Emmy and the Incredible Shrinking Rat

posted in book challenge, fantasy, book review, children's literature |

Emmy and the Incredible Shrinking Rat by Lynne Jonell (2007)

Emmy and the Incredible Shrinking Rat Book Cover“It’s the meanest thing in the world,” said Emmy severely, “to ignore someone. It makes a person feel like she doesn’t even exist.”

When Emmy says these words to the Rat, she’s speaking from experience. Invisibility might make for a handy superpower, but it’s not handy to feel invisible all of the time.
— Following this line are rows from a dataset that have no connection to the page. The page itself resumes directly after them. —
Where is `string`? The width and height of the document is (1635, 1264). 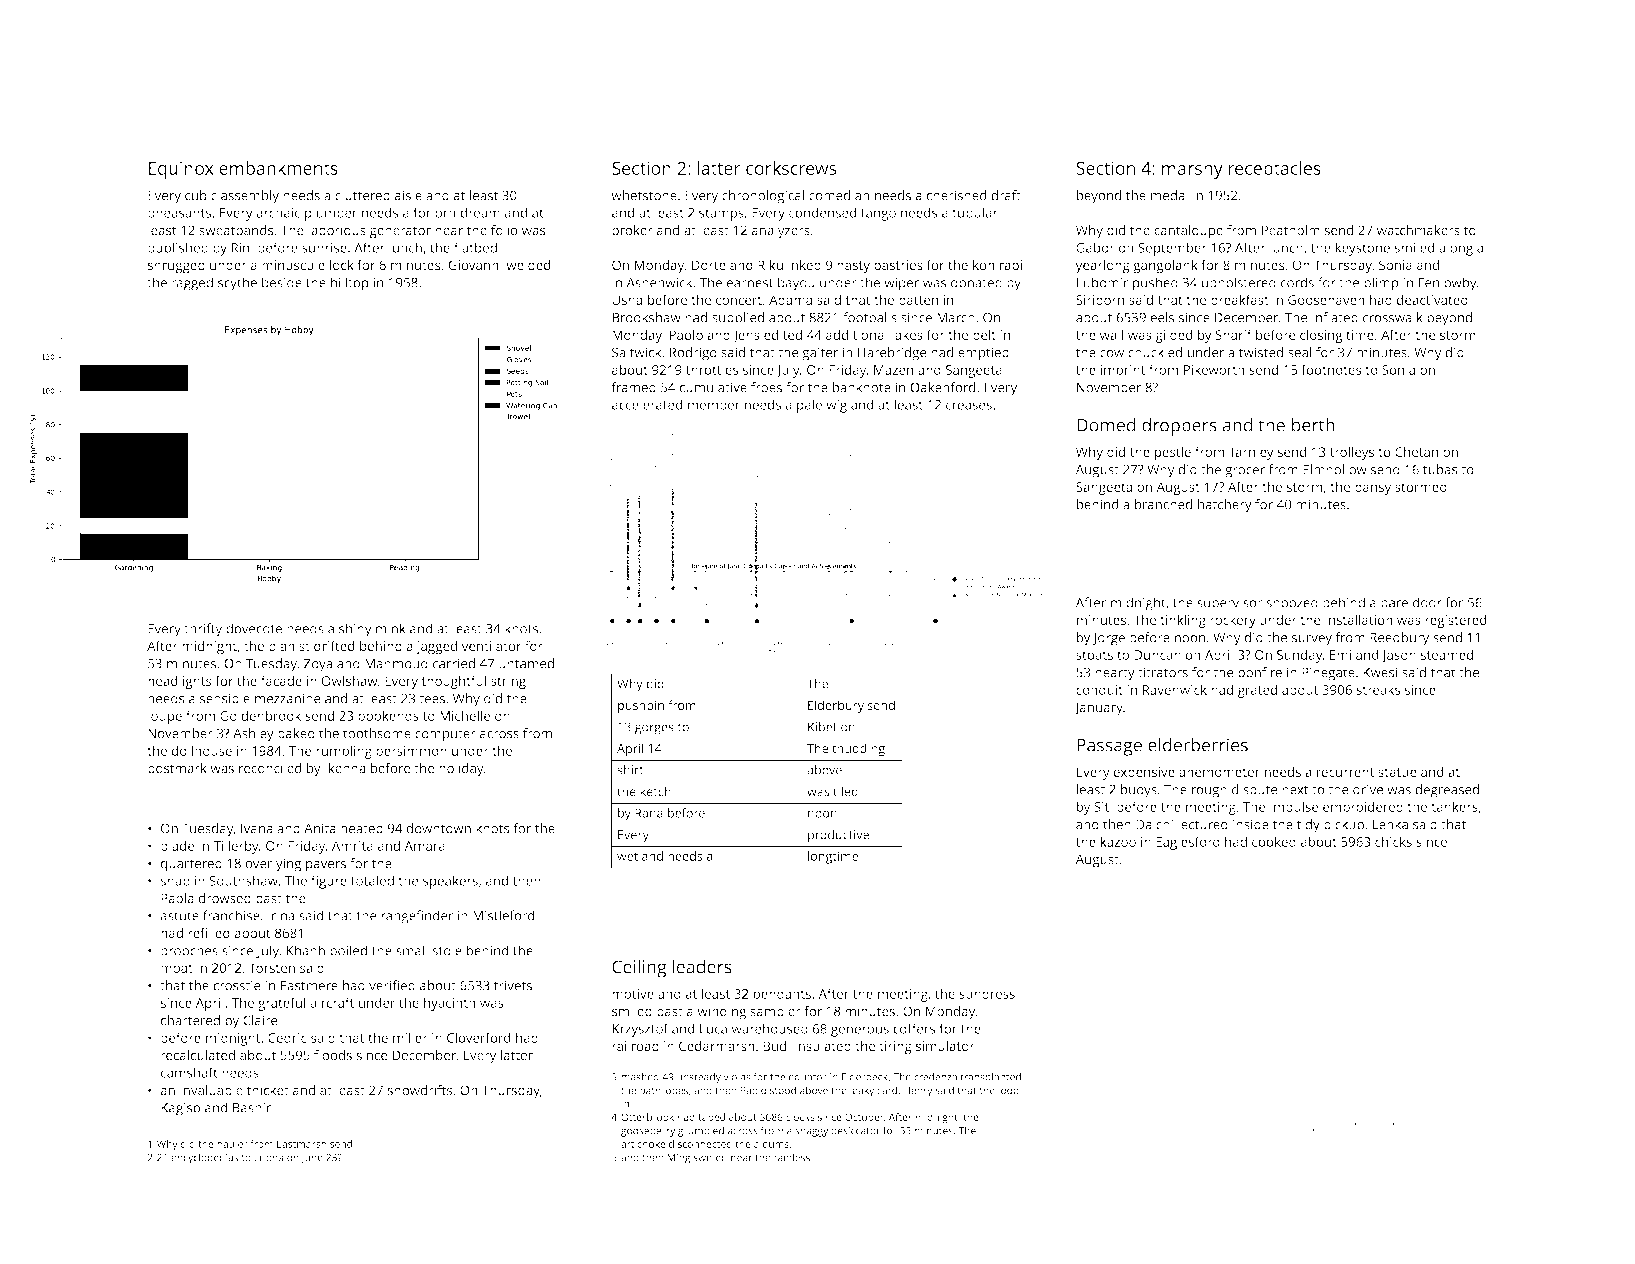 string is located at coordinates (508, 682).
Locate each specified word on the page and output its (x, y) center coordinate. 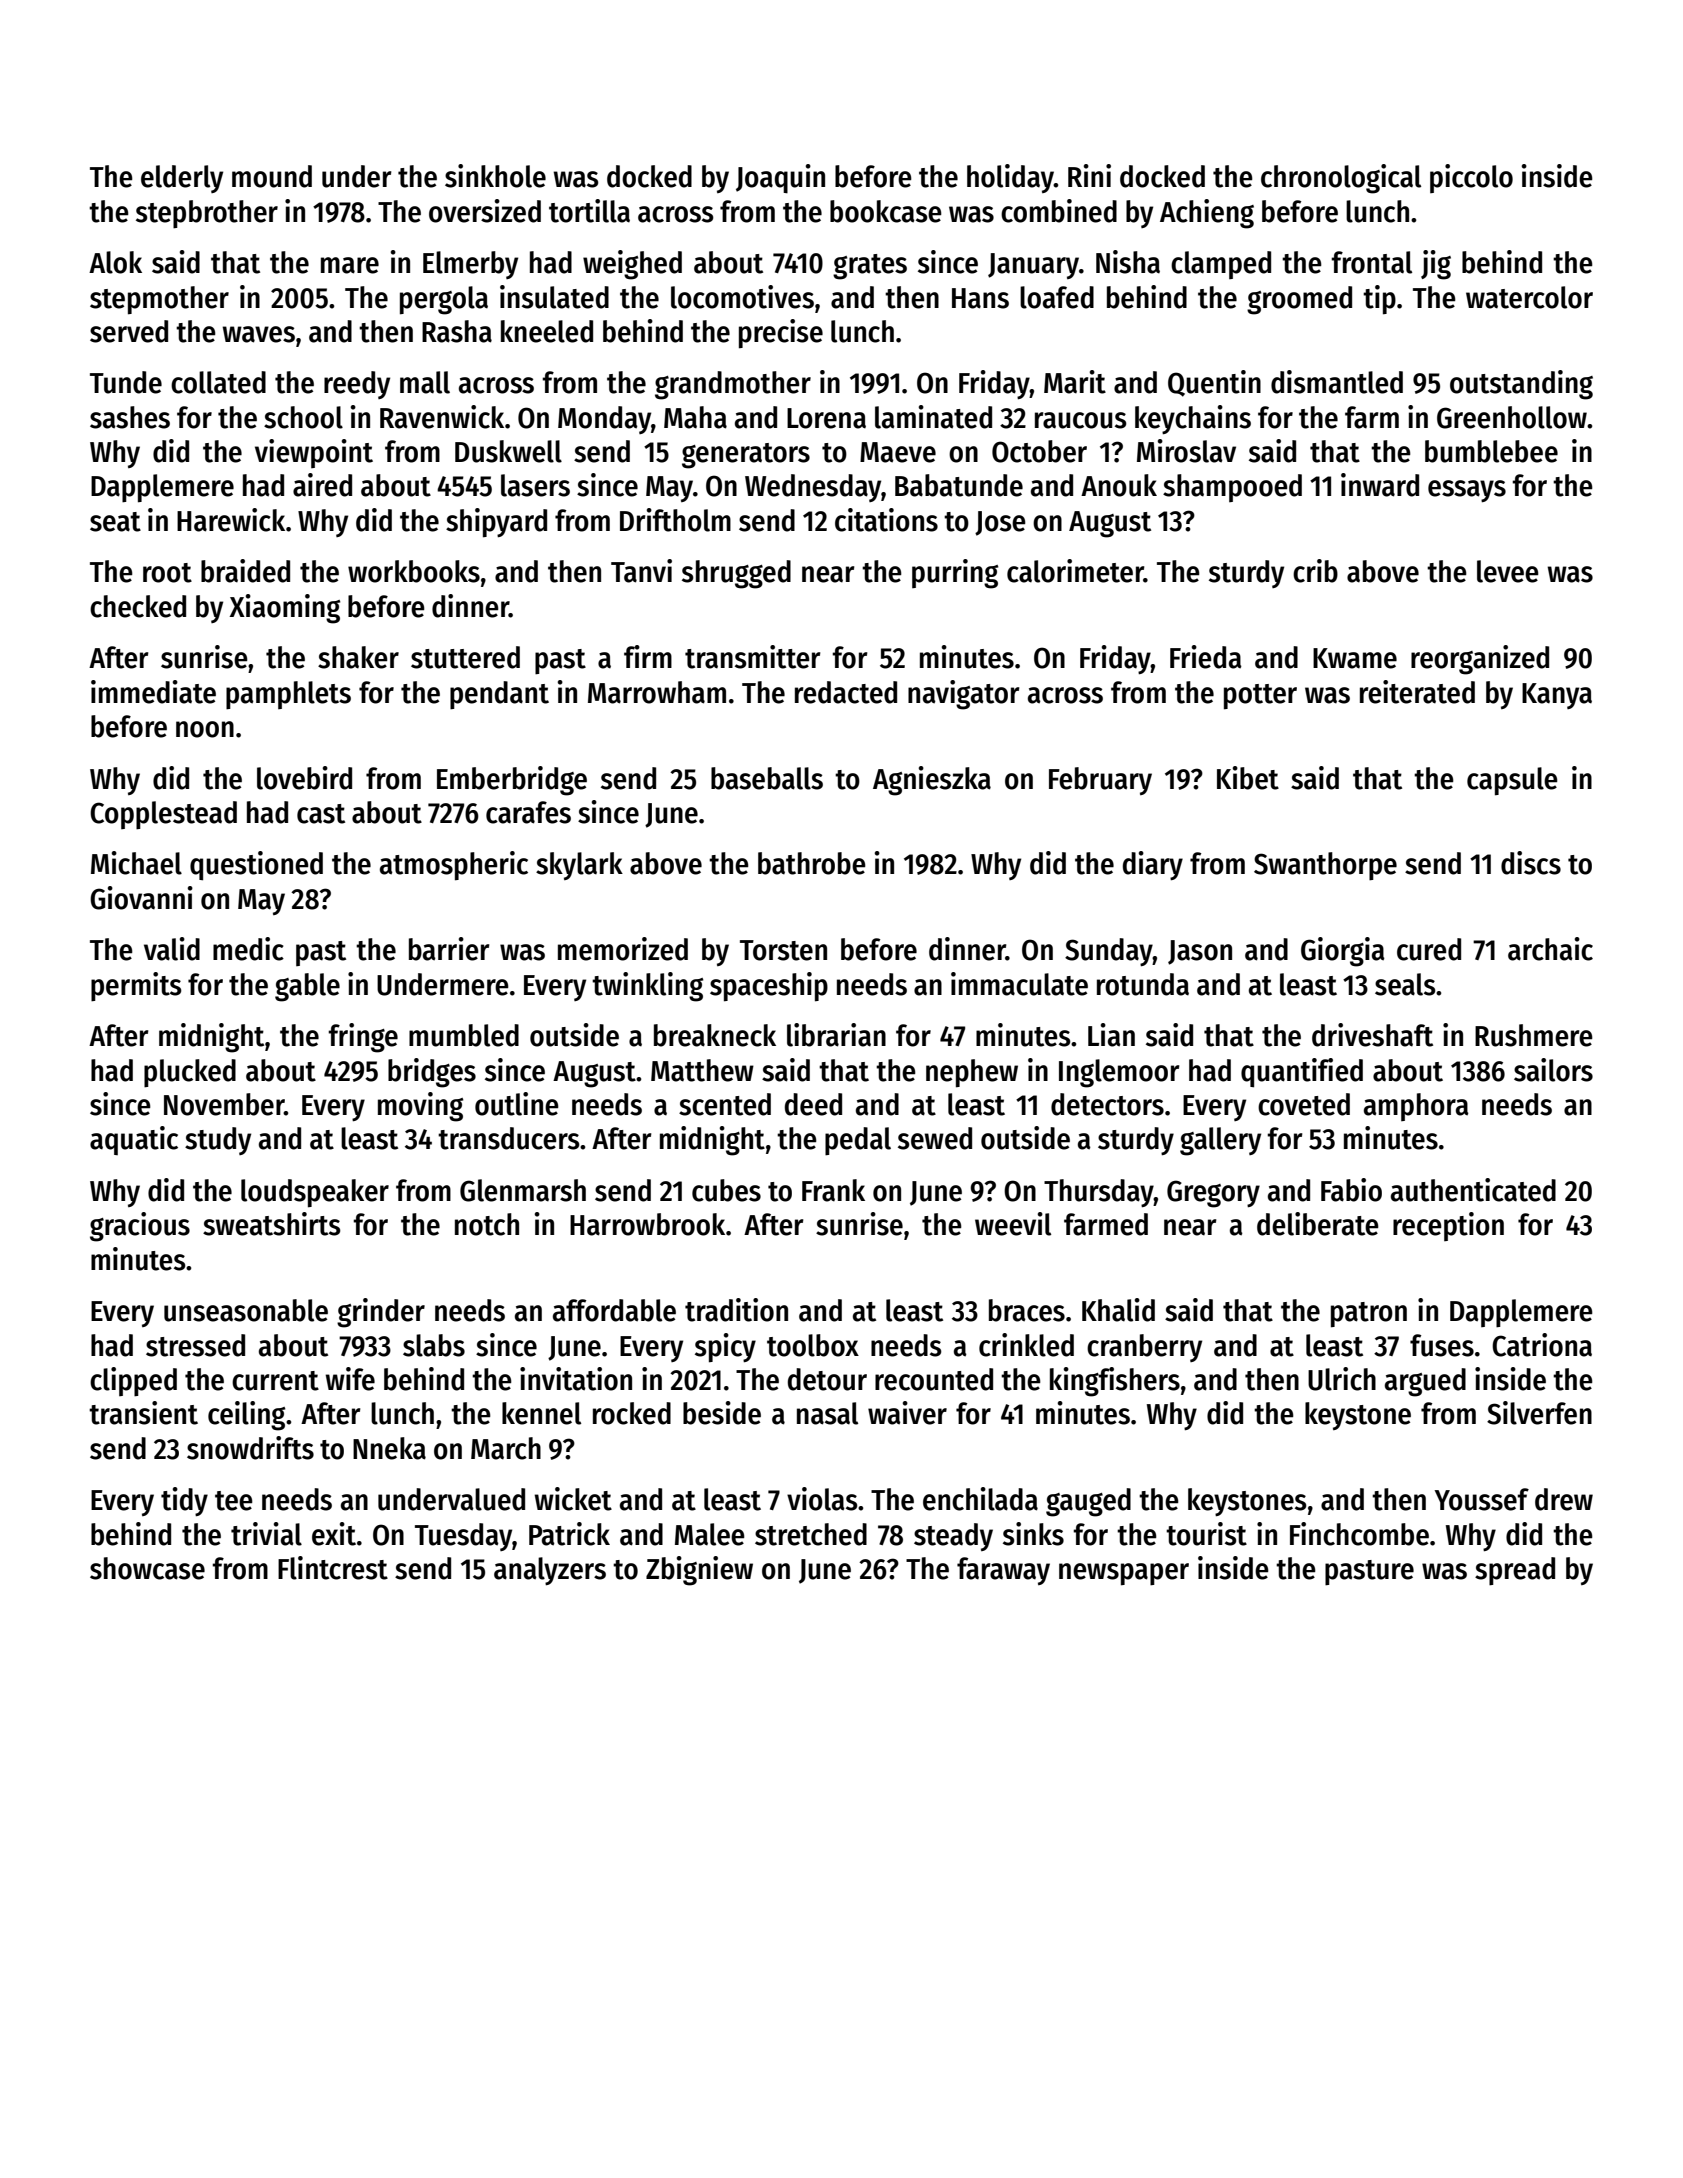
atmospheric (454, 866)
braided (245, 571)
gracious (140, 1227)
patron (1369, 1315)
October (1039, 451)
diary (1153, 865)
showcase (147, 1568)
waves (258, 334)
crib (1315, 571)
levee (1508, 571)
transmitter (753, 657)
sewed (935, 1138)
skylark (579, 866)
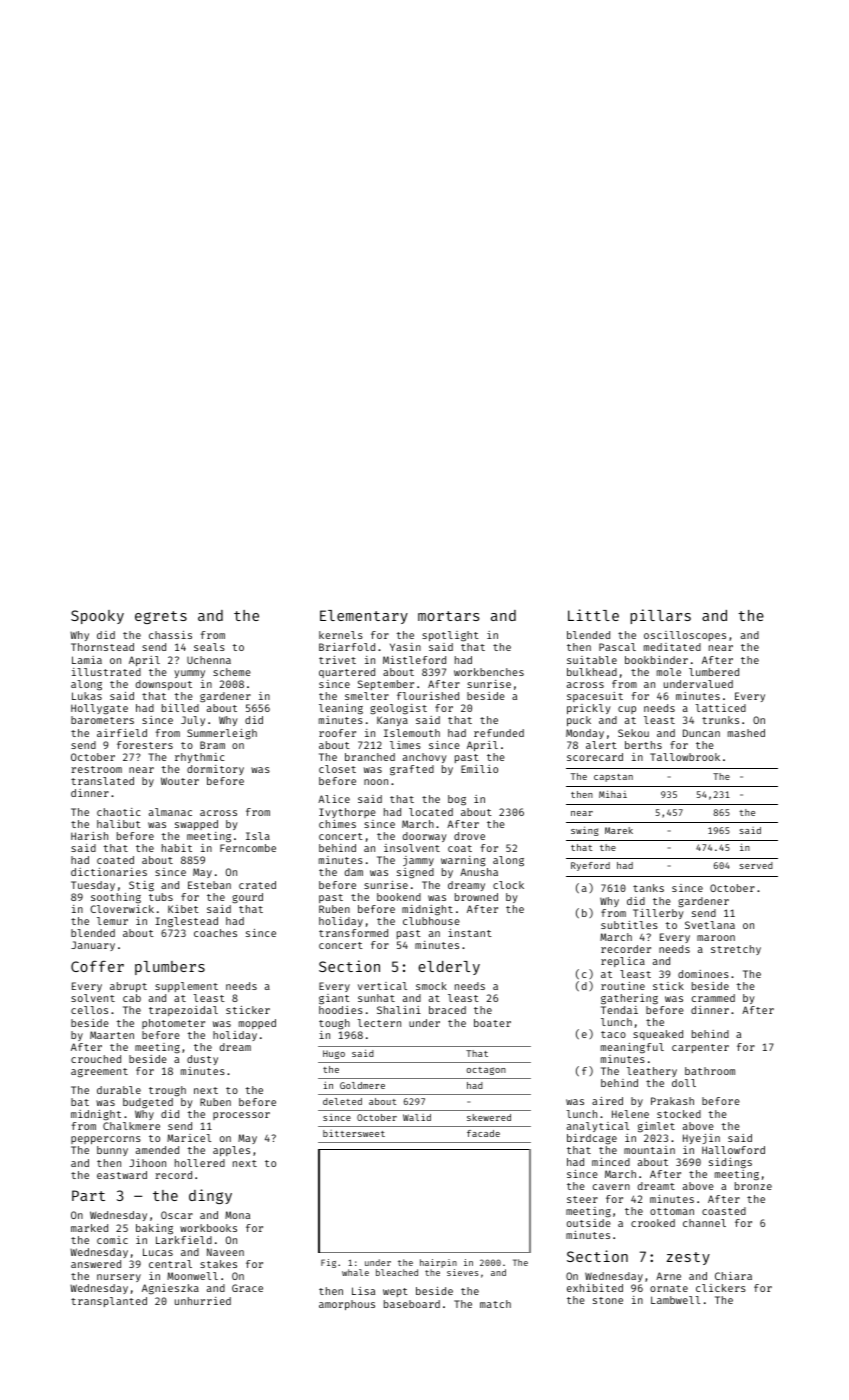  Describe the element at coordinates (109, 1302) in the image. I see `transplanted` at that location.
“Emmy was a good girl. At least she tried very hard to be good.” Despite Emmy’s being a good girl–getting good grades, obeying the adults in her life, and attending an overwhelming number of after school activities without protest–her parents keep leaving her in the care of her nanny Miss Barmy for protracted periods of time. Emmy convinces herself (with the help of Miss Barmy’s not-so-subtle jibes) that her parents’ absence is her fault; if she only did better in school or won more trophies, then surely her parents would not leave so much. But all of her striving is to no avail; ever since her parents received her Great-Great-Uncle William’s fortune they are like different people–people who hardly seem to recall they have a daughter.

When Emmy makes friends with the class Rat she begins to realize that she’s not invisible. She also begins to realize that she’s in the midst of a mystery. Bizarreness, dark humor, and contact with rodent breeds increase as Emmy begins to ferret out the nefarious explanation for other people’s failure to notice her (chinchilla effect…).

As Emmy makes friends, she gains confidence in herself–in her abilities and in her worthiness of her parents love. With Joe Benson and the Rat at her side, she discovers the value and necessity of friendship: “Friends are people who help when things go wrong; but Miss Barmy had wanted her to be alone, without any help at all.”

Jonell creates a world replete with rodents, mystery, and danger through which her heroine Emmy must navigate in order to survive. What with the nasty nanny, the sardonic rodent, the dark plot twists and turns, and the lone child who overcomes it all, Jonell’s story will likely find many child fans.

For more works with a touch of the bizarre, talking animals, and/or mostly absent parents try: Eric Laster’s The Adventures of Erasmus Twiddle: Grmkville’s Famous and Talented Not-Detective, M.T. Anderson Whales on Stilts or The Clue of the Linoleum Lederhosen, Philip Ardagh’s Eddie Dickens trilogy, Georgia Bing’s Molly Moon, Ellen Potter’s Olivia Kidney, Lemony Snicket’s A Series of Unfortunate Events, Edith Nesbit’s Psammead trilogy (The Five Children and It, The Phoenix and the Carpet, and The Story of the Amulet), or pretty much anything and everything by Roald Dahl.